High Availability Clustering
They don’t have big TV awards shows for our industry. No red carpet for the tech guys. We’ve come to terms with this. But if we were famous, it would be for the breadth of High Availability Architecture solutions we’ve designed and implemented over the years. We excel in delivering the highest level of quality in the HA world.
Of course, HA isn’t the only component of systems availability; it needs to serve the entire business process. End users don’t care about why their application isn’t working, just that it is or isn’t. We have a thorough, detailed methodology to evaluate the big picture.
In addition to server failover within datacenters, OST has extensive experience with clustering between sites using software based remote data replication products such as Quest Shareplex, Oracle, Veritas Volume Replicator, and GoldenGate and array based remote data replication products such as SRDF, MirrorView, Continuous Access, and others. We have customers who failover to their disaster recovery sites for maintenance purposes and also customers who use disaster recovery servers for production applications.
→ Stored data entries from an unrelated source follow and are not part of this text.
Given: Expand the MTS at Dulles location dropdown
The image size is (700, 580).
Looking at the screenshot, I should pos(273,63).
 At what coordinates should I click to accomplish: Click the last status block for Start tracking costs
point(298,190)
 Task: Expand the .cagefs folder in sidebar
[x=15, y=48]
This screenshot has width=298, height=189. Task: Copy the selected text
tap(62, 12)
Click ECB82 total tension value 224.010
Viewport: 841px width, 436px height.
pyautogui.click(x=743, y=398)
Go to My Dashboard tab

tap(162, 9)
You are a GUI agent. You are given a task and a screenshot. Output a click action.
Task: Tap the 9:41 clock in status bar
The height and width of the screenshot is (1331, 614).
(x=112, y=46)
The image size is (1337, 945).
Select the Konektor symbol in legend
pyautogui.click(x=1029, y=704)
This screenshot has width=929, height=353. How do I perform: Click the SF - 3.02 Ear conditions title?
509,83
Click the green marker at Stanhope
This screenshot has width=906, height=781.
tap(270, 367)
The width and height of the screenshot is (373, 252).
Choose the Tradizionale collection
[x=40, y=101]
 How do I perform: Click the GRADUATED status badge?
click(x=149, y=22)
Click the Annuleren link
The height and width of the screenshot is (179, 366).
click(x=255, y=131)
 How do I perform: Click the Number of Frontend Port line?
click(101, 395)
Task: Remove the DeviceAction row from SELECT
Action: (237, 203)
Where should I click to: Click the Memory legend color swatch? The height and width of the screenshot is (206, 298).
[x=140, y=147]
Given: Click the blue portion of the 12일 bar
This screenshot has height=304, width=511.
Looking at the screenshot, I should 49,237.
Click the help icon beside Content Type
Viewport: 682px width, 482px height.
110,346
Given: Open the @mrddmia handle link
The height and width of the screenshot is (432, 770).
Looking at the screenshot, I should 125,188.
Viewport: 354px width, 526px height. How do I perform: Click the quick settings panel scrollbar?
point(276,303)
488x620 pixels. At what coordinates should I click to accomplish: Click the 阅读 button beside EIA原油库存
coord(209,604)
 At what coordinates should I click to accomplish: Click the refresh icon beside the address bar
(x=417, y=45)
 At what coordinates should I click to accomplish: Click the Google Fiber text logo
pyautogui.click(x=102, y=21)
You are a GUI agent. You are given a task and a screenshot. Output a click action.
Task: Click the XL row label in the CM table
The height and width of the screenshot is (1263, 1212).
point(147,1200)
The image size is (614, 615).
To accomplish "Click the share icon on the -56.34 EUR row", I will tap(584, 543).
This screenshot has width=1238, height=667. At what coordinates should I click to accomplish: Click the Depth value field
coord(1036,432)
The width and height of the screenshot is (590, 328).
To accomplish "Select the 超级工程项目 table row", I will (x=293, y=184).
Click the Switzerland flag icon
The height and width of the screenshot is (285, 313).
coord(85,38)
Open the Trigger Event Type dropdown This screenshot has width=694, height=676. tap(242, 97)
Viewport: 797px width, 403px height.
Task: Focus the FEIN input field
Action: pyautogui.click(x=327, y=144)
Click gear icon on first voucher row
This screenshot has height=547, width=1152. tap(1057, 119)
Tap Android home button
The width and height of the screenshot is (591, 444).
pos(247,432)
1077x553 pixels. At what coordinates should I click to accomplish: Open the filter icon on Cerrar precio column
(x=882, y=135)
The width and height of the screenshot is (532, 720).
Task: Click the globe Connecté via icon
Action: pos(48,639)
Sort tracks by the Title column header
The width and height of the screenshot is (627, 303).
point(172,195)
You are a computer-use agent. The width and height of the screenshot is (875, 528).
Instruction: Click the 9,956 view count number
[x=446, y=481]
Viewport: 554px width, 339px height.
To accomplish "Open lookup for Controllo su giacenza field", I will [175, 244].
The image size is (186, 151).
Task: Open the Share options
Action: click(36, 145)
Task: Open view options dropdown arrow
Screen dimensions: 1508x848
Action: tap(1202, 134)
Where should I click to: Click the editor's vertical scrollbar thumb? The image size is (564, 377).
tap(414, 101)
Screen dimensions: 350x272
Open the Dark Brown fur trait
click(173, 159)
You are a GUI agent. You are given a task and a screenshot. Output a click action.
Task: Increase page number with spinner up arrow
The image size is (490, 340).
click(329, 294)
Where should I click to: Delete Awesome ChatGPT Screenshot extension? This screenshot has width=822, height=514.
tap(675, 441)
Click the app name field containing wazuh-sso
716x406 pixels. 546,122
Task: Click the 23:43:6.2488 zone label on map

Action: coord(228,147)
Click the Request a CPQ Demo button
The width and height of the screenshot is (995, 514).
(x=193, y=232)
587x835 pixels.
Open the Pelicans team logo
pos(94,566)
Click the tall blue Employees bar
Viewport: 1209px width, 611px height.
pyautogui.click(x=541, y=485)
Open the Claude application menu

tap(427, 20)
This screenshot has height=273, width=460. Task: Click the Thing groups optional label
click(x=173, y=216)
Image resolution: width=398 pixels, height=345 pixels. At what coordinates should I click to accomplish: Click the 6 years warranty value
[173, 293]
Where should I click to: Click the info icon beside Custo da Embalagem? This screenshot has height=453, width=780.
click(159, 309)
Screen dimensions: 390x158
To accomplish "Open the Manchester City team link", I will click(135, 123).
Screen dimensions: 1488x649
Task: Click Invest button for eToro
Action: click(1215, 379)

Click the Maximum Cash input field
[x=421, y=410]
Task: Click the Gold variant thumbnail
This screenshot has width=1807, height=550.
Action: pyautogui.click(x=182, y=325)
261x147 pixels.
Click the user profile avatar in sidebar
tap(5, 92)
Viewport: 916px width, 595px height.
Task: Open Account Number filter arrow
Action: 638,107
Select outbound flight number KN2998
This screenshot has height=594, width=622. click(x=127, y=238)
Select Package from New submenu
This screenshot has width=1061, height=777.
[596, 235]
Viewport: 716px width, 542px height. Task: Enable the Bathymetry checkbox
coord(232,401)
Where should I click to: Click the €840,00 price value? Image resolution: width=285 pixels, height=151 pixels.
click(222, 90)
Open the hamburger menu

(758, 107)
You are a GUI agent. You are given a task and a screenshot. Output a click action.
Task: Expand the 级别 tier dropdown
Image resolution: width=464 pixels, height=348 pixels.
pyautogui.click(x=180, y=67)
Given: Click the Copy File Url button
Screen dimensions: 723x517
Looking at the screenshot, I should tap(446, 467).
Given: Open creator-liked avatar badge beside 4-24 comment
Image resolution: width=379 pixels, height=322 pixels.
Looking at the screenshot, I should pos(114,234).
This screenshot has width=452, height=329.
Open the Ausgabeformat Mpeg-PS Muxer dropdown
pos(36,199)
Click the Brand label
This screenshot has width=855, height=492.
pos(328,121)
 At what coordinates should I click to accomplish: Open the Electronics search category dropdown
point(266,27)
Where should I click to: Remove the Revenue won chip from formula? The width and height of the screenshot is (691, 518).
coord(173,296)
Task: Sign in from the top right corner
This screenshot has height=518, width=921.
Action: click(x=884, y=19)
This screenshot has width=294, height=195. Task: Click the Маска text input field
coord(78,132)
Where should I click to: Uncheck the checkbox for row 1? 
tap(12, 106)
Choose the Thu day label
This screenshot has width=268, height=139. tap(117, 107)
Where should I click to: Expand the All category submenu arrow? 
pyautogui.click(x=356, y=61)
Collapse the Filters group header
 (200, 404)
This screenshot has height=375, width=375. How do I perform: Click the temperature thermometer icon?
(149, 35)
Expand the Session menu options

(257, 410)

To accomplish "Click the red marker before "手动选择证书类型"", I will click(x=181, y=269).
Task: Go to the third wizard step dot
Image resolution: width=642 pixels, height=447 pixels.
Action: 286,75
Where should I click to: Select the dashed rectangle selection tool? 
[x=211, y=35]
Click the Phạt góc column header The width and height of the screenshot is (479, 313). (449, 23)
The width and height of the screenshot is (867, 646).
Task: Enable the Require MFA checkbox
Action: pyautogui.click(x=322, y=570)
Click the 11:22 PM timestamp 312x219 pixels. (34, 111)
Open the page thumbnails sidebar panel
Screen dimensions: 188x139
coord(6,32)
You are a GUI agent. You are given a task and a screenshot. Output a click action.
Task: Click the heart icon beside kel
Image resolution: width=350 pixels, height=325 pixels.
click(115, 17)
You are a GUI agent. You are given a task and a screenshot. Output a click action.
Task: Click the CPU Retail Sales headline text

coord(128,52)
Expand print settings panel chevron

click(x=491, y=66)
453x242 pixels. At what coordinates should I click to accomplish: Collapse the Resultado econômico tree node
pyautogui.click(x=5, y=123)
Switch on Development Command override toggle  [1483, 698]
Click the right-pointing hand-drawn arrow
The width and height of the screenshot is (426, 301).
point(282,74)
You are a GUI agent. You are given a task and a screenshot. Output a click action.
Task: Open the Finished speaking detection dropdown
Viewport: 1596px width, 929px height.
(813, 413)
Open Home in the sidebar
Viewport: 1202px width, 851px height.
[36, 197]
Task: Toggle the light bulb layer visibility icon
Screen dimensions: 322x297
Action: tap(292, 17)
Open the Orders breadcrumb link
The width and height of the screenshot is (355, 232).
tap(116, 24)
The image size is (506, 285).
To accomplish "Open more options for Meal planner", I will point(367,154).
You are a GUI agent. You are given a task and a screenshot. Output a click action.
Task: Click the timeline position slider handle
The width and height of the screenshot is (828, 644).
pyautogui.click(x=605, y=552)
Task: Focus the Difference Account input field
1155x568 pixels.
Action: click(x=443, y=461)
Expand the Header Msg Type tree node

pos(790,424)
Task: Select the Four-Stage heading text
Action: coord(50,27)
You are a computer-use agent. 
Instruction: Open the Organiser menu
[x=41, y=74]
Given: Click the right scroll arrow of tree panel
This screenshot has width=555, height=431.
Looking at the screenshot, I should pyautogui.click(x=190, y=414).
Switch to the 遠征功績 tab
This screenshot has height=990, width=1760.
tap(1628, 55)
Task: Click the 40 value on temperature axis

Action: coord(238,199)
OST has senior level skills in designing and implementing the following high availability clustering (system failover) solutions:
- IBM HACMP
- HP ServiceGuard
- Veritas Cluster Server
- Oracle RAC (Real Applications Cluster)
- Microsoft Cluster Services (MSCS)
OST has developed custom scripts for many applications which allows for quicker implementation times. Enterprise software applications that OST offers specific clustering solutions for include:
- Oracle Applications
- JD Edwards
- Dynamics AX
OST realizes that the high availability cluster is just one component of systems availability. Availability must be broadly considered as meeting the service level for the entire business process. When architecting data centers for availability OST considers all areas of availability including the following:
- Power and Facilities
- Hardware – redundant systems
- Physical Infrastructure – power, cooling, etc.
- Network – redundant NICs, cabling, switches
- Disk – mirrored disk, RAID, Volume, file system management
- SAN – redundant SAN switches, cabling, HBAs, multipathing
- WAN – facilities, diverse routing, multiple paths, multiple carriers
- Cluster software
- Multiple App Servers with Load Balancing or Application Brokers, Secure Messaging Infrastructure
- Event Monitoring
- Network Services (DNS, NFS, WAN, NIS, etc.)
- Administrative Test Systems
- Backup and Recovery
- Data Replication
The following chart is useful when calculating the number hours or days of downtime based on annual uptime percentages. For example, when a vendor claims “5 nines” of uptime it equates to 5 minutes and 25 seconds of downtime per year.
|Uptime Percentage||Downtime Percentage||Downtime Per Year||Downtime Per Week|
|98||2||7.3 days||3.3 hours|
|99||1||3.65 days||1.7 hours|
|99.9||0.1||8.75 days||10.1 min|
|99.99||0.01||52.5 min||1 min|
|99.999||0.001||5.25 min||6 sec|
|99.9999||0.001||31.5 sec||.6 sec|